We incorporate native support for reified cardinality constraints into a SAT solver, improving the performance of BNN verification by more than a factor of one hundred compared to an unmodified SAT solver (Section 4.4).
We identify that sparse weights induced by ternarization (Narodytska et al., 2020) cause unbalanced sparsity between layers of convolutional networks. While ternarization achieves sufficient overall sparsity, our results show that it also induces high verification complexity. We propose a new strategy (BinMask), which produces more balanced sparsity. Our results show that BinMask improves the performance of our verification system by a factor of between one hundred to ten thousand times compared to its performance on ternarized networks (Section 5.1).
We further reduce verification complexity by introducing a cardinality bound decay regularizer with a tunable tradeoff between accuracy and solving time, leading to an additional speedup of up to a factor of thousands of times (Section 5.2).
We present the first exact verification of -bounded adversarial robustness of convolutional BNNs on CIFAR10 (Table 1).
We present experimental results comparing EEV against the best previously existing exact robustness verification systems (for either binarized or real-valued networks). These results show that, for the MNIST and CFAR10 benchmarks, our system verifies exact network robustness of given inputs between ten to ten thousand times faster than these previous systems.

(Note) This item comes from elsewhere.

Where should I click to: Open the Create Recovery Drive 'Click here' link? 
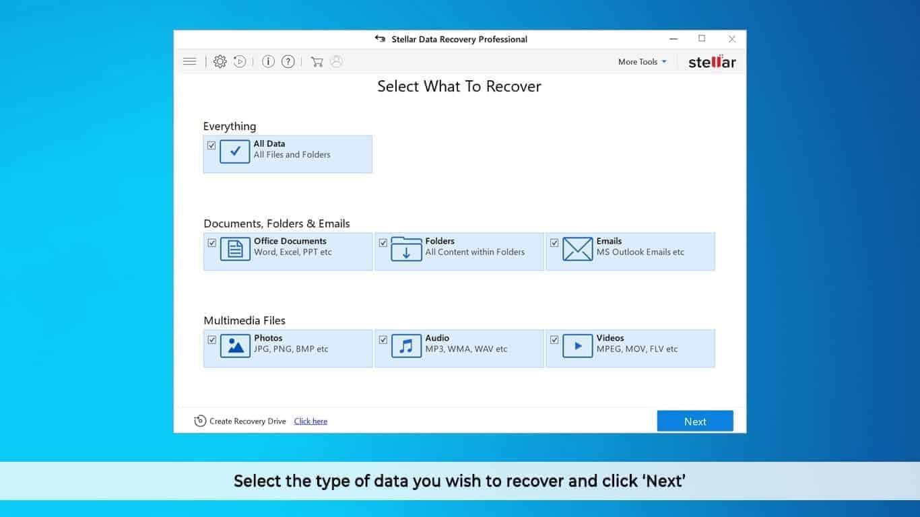(x=310, y=421)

2 Background and Related Work
We formulate the problem of DNN exact verification (a.k.a. complete verification) as checking whether a DNN satisfies given properties, for which the answer should either be guaranteed satisfaction or a counterexample that violates the properties. Researchers have developed a range of techniques for verifying various properties of DNNs, mostly for real-valued ReLU networks. They are largely based on SMT solvers(Scheibler et al., 2015; Huang et al., 2017; Katz et al., 2017; Ehlers, 2017)

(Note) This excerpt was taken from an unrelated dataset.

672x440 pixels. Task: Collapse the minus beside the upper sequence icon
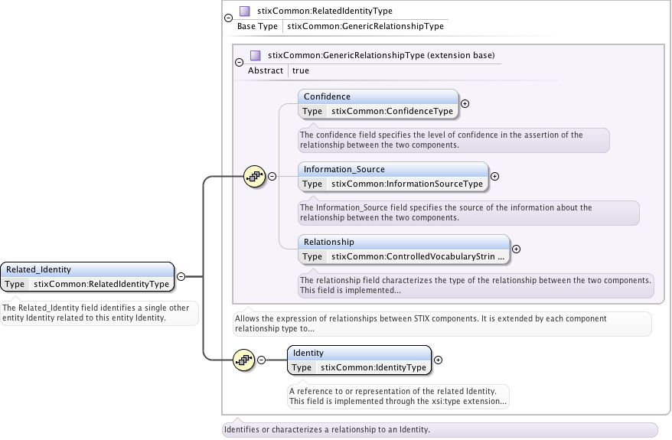272,177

or Mixed Integer Linear Programming (MILP)(Lomuscio and Maganti, 2017; Cheng et al., 2017; Fischetti and Jo, 2018; Dutta et al., 2018; Tjeng et al., 2019; Yang and Rinard, 2019). Another line of research delivers guaranteed robustness via incomplete verification (a.k.a. certification) that may fail to prove or disprove the desired properties in certain cases (Wong and Kolter, 2017; Weng et al., 2018; Gehr et al., 2018; Zhang et al., 2018; Raghunathan et al., 2018; Dvijotham et al., 2018; Mirman et al., 2018; Singh et al., 2019). This research often explores the idea of over-approximation to improve scalability, where the verifier considers a relaxed form of the actual computation in a DNN. In this paper we focus on exact verification.

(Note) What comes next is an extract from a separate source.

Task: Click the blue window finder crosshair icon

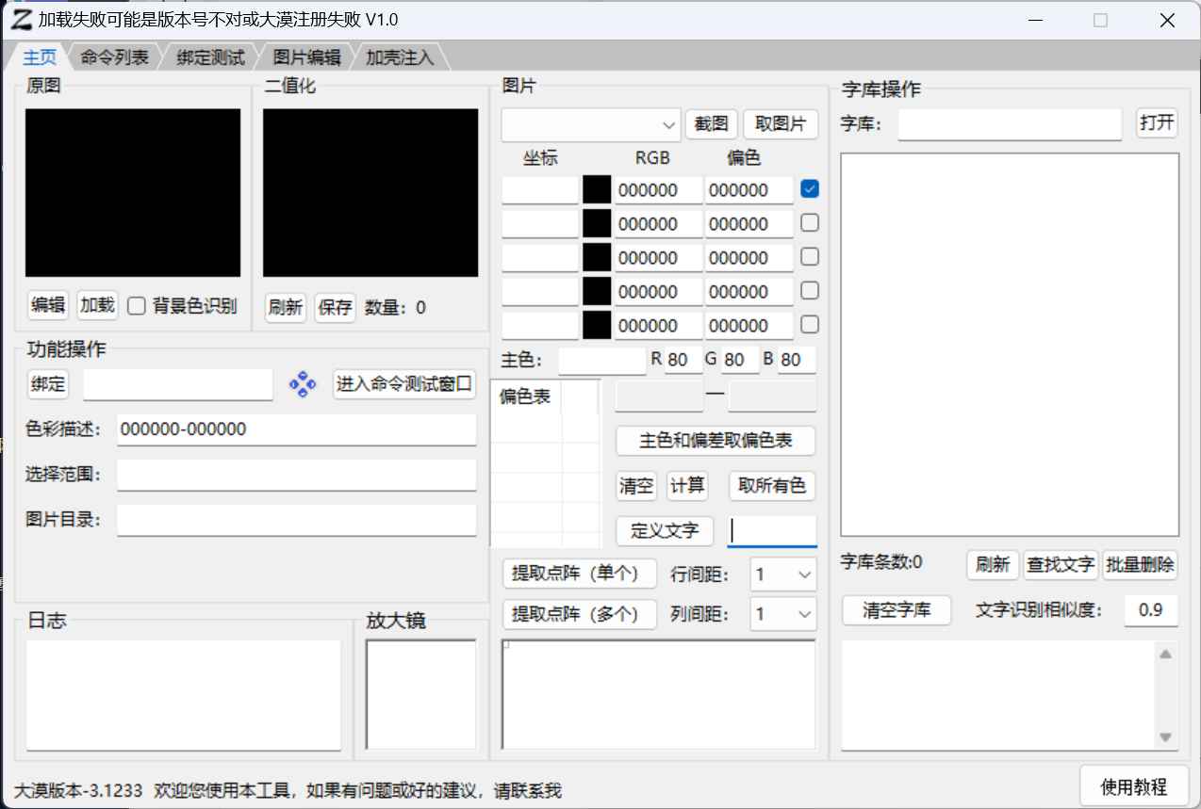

Binarized neural networks (BNNs) (Hubara et al., 2016) constrain activations and weights to be binary, resulting in significant speed gain and energy saving during inference (Hubara et al., 2016; Rastegari et al., 2016; Moss et al., 2017) with tolerable accuracy degeneration (Darabi et al., 2018). Moreover, binarization facilitates analysis because the combinatorial nature of BNNs enables close interaction with logical reasoning, allowing a rich set of properties to be encoded in conjunctive normal form (CNF). Examples include queries on adversarial robustness, trojan attacks, fairness, network equivalence, and model counting (Narodytska et al., 2018; Baluta et al., 2019)
. The exact SAT encoding of BNNs is quite straightforward, compared to MILP methods which usually need to estimate the bounds of hidden neurons during verification for a given input. Moreover, it has been shown that exact verification of real-valued neural networks suffers from numerical error present in both the verifier and the inference implementation that allows adversarial examples to be constructed for networks with verified robustness(Jia and Rinard, 2020), while a BNN satisfies the verified properties on any correct inference implementation. Analysis techniques for BNNs include efficient encoding (Shih et al., 2019) and exploiting decomposability between neurons or layers (Cheng et al., 2018; Khalil et al., 2019).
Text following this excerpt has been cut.